Woodland Improvements

Fuel Markets Paying Off

 

After a seven-year hiatus, Deck Trevitt not only returned to conventional logging in early 2014, but in the latter part of the year added a chipper to his operation and today provides fuel chips to three markets in Georgia, including the new Piedmont Green Power biomass plant in Barnesville, Ga.

When Trevitt decided to leave the logging business in 2007 he wasn’t sure if he would ever return to the hands-on aspect of it. Trevitt, 63, a graduate of Mercer University, started Trevitt Logging in 1978 and later changed the name to Quality Forest Products to indicate the business was about more than just cutting trees. He quickly gained a reputation as one of the most innovative loggers in the Southeast and was twice honored as Georgia’s Logger of the Year (1986 and 1997) as well as Timber Harvesting magazine’s Logging Business of the Year in 2001. Trevitt was one of the first loggers to serve on the American Pulpwood Assn.’s Board of Directors.

In 1999, Trevitt turned some heads in the Southern ranks by converting one of his three logging crews into a cut-to-length operation to merchandise a growing number of log sorts more efficiently. CTL had its advantages and disadvantages for Trevitt. Many potential clients were unfamiliar with the logging system so they didn’t understand the benefits. Others were willing to make price concessions for it because they understood CTL aesthetics and environmental benefits. One pitfall Trevitt had not counted on was the way underbrush hindered CTL productivity. Trevitt had to assign a third member to the crew whose job was cutting brush and small saplings with a brush saw. While production improved, the extra expense proved costly.

In the 1980s, Trevitt was one of the first in the region to use on-board scales in order to keep load weights in legal check. He also explored ways to make trucking more efficient by using special order trucks and lightweight trailers equipped with super single rear tires. In the late ’80s, Trevitt made efforts to improve trucking efficiency by eliminating more than 2,000 lbs. in tare weight. Many of the concepts he came up with became standard trucking specs.

Woodland Improvement_04
The crew goes back nearly 30 years with Trevitt; left to right, Isiah Gibson, Ed Singleton, Jeffery Alexander, Schyulor Fields and Trevitt

Here And Now

For much of the 2000s, Trevitt was managing three crews in Georgia and then he decided it was time for a change. Trevitt was starting to grow weary of all the responsibilities that came with managing multiple crews so in 2006-2007 he sold each of the crews to the guys that were running them.
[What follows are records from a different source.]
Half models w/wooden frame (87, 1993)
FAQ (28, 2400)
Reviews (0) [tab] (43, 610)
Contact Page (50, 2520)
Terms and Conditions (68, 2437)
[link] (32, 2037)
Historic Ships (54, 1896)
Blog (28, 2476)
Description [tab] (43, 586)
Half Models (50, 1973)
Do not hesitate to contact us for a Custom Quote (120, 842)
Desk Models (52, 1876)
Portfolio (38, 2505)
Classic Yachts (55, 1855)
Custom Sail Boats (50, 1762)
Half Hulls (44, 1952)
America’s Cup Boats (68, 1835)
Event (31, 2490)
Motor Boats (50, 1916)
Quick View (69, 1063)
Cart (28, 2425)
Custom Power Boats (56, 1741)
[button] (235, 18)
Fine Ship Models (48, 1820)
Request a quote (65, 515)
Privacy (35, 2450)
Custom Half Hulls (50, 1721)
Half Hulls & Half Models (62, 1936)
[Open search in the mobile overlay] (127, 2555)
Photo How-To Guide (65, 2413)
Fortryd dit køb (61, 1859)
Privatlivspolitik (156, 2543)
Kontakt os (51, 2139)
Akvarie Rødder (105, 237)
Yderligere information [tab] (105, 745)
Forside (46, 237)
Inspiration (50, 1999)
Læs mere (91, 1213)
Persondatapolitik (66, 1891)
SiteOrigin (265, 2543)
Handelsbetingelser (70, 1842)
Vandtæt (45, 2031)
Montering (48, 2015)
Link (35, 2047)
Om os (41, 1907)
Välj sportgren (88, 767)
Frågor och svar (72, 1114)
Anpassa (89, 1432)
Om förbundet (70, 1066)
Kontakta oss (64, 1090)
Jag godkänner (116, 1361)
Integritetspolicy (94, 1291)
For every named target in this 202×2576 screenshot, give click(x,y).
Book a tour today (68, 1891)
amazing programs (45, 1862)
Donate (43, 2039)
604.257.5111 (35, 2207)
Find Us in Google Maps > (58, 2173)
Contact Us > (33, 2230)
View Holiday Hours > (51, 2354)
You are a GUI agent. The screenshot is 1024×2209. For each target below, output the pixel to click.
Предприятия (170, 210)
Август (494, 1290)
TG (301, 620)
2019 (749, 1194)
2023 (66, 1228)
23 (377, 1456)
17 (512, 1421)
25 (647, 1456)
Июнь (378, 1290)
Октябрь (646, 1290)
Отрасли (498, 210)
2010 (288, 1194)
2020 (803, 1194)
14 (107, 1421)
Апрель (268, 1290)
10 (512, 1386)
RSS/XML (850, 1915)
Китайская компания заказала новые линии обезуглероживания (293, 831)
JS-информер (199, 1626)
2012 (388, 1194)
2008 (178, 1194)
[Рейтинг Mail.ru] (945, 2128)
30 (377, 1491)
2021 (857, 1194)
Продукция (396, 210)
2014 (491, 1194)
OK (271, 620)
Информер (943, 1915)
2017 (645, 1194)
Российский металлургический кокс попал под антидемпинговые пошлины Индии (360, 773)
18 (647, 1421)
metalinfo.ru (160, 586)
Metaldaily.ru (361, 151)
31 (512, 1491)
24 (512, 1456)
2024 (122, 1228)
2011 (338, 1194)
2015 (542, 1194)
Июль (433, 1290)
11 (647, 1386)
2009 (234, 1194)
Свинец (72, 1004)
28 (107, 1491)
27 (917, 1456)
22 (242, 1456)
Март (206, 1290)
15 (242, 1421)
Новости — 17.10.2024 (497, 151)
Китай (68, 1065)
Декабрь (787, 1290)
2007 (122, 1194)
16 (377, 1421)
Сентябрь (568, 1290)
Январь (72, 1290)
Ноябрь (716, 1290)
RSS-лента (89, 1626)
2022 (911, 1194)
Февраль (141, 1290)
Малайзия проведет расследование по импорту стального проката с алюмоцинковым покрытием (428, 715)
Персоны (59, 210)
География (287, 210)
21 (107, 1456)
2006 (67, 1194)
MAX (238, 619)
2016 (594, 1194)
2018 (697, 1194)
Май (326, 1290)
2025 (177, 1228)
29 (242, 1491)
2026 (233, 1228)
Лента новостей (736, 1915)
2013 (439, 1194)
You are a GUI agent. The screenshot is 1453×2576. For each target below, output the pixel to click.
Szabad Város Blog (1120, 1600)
Trevitt and Quality Forest Products continued to operate as a timber dealer and timber buyer contracting with those three crews.

But that setup would change. One of the crew owners was from northern Minnesota and he returned home and took his CTL operation with him. One of the contractors decided there was somewhere better to log other than Quality Forest Products and the third operation couldn’t make a go of it. Quality Forest Products hired other contractors to replace the lost ones, Trevitt recalls, but as the recession wound down the number of loggers began to dwindle and it was tough to find good contractors. “All the contractors we’ve had are excellent contractors,” Trevitt says. “Sometimes things just don’t work out.”

Trevitt learned a lot during this period. “We were somewhat spoiled when we did all of our own logging because we owned the equipment and had the manpower,” he says. “When we got out of the logging business we lost some control over the quality of the work we were able to do and it’s a lot easier to get the quality work that we want by doing it ourselves. That’s the biggest advantage of being in the logging business. When you tell a man you can do something, you can do it. When you tell a landowner you can do something, you can do it.”

In January 2014, when an opportunity came up to buy some used equipment, Trevitt became a logger again. A company-owned logging operation was looking to shut down and Quality Forest Products bought everything they had. Trevitt named his new logging operation, Woodland Improvements, serving as a contractor for Quality Forest Products, along with four other contract jobs.